┌────────

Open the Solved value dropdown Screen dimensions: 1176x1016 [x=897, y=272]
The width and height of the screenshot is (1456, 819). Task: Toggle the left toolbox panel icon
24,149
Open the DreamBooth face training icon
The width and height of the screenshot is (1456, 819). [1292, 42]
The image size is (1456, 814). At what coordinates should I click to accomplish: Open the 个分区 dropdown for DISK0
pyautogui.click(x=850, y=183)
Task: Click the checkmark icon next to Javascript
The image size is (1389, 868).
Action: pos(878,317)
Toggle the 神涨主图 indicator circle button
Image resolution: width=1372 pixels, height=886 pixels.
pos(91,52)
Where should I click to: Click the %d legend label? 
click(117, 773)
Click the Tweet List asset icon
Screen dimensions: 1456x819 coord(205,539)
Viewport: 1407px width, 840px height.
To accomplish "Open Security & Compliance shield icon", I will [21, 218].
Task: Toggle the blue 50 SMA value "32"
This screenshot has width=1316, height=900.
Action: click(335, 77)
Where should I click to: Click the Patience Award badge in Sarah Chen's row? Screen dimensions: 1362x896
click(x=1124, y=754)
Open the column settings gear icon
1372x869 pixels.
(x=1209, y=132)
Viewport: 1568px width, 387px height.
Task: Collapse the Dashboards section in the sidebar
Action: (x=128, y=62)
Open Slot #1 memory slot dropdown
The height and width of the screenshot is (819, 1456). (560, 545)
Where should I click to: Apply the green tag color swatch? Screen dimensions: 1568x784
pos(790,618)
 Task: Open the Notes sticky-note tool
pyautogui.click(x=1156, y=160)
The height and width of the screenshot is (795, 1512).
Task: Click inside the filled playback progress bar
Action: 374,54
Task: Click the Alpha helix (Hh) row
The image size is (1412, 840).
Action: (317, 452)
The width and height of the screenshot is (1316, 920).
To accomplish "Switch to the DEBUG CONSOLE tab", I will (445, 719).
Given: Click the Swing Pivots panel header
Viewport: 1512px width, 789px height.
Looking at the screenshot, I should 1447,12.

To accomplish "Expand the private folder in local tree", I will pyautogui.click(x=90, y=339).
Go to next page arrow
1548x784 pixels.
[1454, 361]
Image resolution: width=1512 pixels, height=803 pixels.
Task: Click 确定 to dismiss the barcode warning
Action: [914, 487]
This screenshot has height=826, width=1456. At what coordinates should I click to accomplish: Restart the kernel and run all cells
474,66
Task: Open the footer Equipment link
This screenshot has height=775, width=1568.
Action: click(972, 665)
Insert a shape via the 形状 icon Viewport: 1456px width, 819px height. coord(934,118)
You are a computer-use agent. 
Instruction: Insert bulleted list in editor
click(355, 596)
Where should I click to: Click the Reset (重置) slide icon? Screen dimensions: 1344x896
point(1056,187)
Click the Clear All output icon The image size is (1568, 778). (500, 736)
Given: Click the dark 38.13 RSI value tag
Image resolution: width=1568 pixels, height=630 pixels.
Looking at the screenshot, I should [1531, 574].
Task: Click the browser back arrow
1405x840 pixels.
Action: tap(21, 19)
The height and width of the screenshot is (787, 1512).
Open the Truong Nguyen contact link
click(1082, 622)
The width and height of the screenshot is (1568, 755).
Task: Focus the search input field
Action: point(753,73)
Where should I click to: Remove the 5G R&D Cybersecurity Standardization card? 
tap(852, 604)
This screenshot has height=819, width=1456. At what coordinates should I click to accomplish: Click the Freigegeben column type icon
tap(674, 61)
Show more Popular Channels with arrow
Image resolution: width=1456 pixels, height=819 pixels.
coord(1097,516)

└────────

Required work:
In the reply, include exactly the lines from the beginning of the entries above through the line holding "Task: Click the checkmark", and nothing besides.

Answer to this task:
Open the Solved value dropdown Screen dimensions: 1176x1016 [x=897, y=272]
The width and height of the screenshot is (1456, 819). Task: Toggle the left toolbox panel icon
24,149
Open the DreamBooth face training icon
The width and height of the screenshot is (1456, 819). [1292, 42]
The image size is (1456, 814). At what coordinates should I click to accomplish: Open the 个分区 dropdown for DISK0
pyautogui.click(x=850, y=183)
Task: Click the checkmark icon next to Javascript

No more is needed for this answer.